All in the name of calm, non-judgmental awareness of the present moment. A way to guide the frazzled mind away from the past and the future, and to what is right before us.
It’s an exercise I still use, years later, when I am tempted to shop and need to utilize mindfulness.
(If you haven’t tried mindfulness practice or meditation before, I would encourage you to check out the Insight Timer App. This will give you an idea of how simple it is to take a few minutes out of your day to check in with yourself, and calmly bring nonjudgmental awareness to your thoughts and feelings.)
Okay, you’re probably thinking, what does all that have to do with shopping?
Frankly, mindfulness (or lack thereof) has EVERYTHING to do with overspending, especially impulse buying.
The reason for this is simple: Because mindfulness is all about bringing your awareness back to the present, it pulls you back to earth when you’re about to shop impulsively. Indeed, it is especially helpful when you’re in the middle of shopping.
And although No Buys are a useful tool to stop overspending generally, it is nearly impossible never to buy anything. Once in a while, we do need new clothes, toiletries, and electronics.
So one way to keep our spending, and our tendency to make impulsive purchases, in check is to use mindful shopping.
It makes perfect sense: When the mind is overstimulated, as it often is for a shopaholic in the middle of a binge, it is incredibly easy to overspend.

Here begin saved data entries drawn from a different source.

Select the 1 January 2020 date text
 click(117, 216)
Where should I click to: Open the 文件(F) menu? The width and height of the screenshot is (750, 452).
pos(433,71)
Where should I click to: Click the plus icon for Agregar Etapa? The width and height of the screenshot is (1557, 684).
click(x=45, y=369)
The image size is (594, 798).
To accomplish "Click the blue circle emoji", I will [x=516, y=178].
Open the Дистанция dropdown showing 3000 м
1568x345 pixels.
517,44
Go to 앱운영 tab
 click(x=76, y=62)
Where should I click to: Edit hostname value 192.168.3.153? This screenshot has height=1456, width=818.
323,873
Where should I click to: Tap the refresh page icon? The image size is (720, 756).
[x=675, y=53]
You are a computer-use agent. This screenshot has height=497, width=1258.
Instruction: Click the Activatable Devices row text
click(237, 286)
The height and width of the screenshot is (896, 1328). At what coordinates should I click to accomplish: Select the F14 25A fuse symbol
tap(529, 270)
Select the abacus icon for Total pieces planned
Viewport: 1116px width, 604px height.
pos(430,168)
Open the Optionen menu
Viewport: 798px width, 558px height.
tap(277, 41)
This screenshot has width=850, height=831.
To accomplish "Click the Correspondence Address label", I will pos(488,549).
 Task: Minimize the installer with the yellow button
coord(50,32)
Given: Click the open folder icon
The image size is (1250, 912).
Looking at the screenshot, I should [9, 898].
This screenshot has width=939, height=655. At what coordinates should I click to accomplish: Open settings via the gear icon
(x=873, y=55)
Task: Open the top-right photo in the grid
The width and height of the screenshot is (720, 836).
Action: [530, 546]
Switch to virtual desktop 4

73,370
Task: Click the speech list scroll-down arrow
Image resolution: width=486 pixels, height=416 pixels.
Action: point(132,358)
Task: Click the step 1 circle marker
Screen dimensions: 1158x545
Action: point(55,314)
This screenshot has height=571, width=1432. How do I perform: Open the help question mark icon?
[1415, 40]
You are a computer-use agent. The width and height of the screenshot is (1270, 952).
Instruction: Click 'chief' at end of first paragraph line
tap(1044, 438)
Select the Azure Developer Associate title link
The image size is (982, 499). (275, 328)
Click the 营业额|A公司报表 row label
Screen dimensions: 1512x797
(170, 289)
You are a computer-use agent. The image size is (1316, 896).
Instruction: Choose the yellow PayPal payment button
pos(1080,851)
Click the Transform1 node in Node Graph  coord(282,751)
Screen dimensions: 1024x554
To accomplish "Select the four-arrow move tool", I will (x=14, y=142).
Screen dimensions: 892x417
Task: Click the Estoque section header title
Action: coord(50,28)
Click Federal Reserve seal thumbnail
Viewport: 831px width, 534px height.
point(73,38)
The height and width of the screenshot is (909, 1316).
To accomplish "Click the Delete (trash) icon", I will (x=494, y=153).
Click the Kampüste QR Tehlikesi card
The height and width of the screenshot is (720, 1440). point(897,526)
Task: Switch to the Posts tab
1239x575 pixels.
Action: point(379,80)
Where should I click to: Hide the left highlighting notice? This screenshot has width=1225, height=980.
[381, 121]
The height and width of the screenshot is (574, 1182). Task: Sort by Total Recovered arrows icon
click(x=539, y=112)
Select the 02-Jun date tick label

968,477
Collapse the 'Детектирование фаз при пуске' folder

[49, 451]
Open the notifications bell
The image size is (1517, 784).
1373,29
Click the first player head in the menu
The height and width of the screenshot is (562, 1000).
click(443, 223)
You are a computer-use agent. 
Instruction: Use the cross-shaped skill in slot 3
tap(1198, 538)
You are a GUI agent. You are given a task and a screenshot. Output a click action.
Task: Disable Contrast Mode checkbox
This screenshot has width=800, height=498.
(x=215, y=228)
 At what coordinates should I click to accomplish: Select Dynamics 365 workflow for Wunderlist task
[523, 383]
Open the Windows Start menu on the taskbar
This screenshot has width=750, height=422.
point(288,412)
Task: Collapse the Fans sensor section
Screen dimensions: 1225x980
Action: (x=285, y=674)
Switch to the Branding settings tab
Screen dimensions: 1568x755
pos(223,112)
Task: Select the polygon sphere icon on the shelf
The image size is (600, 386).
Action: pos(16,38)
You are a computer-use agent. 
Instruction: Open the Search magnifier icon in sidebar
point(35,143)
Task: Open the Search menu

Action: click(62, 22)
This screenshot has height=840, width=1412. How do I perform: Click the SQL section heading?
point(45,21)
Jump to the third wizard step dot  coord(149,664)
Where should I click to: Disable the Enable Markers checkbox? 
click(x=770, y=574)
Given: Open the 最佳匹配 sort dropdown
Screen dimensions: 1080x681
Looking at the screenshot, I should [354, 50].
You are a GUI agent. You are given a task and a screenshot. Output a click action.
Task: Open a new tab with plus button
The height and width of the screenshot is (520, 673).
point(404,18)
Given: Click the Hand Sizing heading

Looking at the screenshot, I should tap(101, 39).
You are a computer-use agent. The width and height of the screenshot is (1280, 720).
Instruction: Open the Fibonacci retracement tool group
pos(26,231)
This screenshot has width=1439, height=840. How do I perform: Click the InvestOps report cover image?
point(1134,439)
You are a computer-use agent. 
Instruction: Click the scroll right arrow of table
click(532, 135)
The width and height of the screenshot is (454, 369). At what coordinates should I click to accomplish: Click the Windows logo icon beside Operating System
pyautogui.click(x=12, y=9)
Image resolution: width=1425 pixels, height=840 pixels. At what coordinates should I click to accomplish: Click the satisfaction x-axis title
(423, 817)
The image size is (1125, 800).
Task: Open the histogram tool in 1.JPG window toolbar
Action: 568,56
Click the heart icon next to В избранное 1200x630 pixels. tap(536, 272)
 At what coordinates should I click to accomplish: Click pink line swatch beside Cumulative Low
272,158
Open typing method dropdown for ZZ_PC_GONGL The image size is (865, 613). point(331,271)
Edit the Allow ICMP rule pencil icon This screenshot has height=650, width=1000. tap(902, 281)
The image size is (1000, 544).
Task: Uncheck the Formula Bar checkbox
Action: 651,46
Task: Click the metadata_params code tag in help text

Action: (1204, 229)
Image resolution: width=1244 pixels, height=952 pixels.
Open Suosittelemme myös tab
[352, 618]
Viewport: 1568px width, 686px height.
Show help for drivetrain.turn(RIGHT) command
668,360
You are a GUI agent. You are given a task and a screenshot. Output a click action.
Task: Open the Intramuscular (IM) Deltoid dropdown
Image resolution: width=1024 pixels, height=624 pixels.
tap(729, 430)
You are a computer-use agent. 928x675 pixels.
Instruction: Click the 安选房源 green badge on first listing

It is also easy to make purchases we regret.
Mindfulness is the perfect antidote to this tendency.
Now that you understand why mindful shopping works, and what it means to shop mindfully, let’s discuss how to do it.
A quick note on the existing mindful shopping “literature”
Many of the existing online resources for “mindful shopping,” in my view, miss the point. They focus on standard tools to stop shopping or overspending, without a real emphasis on core mindfulness, i.e., open and active attention to the present.
For instance, advice like “bring cash only” and “plan ahead with a shopping list” are actually not mindfulness tools. Yet, plenty of articles on “mindful shopping” provide this advice as though it has something to do with mindfulness. Sure, it’s thoughtful—but it’s not mindful.
Now, don’t misunderstand me: the advice above is helpful to stop shopping and overspending generally, and I advocate similar steps in some of my other articles. But if you want to employ mindful shopping, you have to approach shopping a bit differently.
In my view, that’s a good thing! That way, mindful shopping becomes another tool in your stop-shopping toolbox, rather than a tool you already have, but under a different name.
So let’s get to it.
How to shop mindfully
The next time you need to make a purchase—and are, ideally, already following the rules of your No Buy—use the following steps for mindful shopping.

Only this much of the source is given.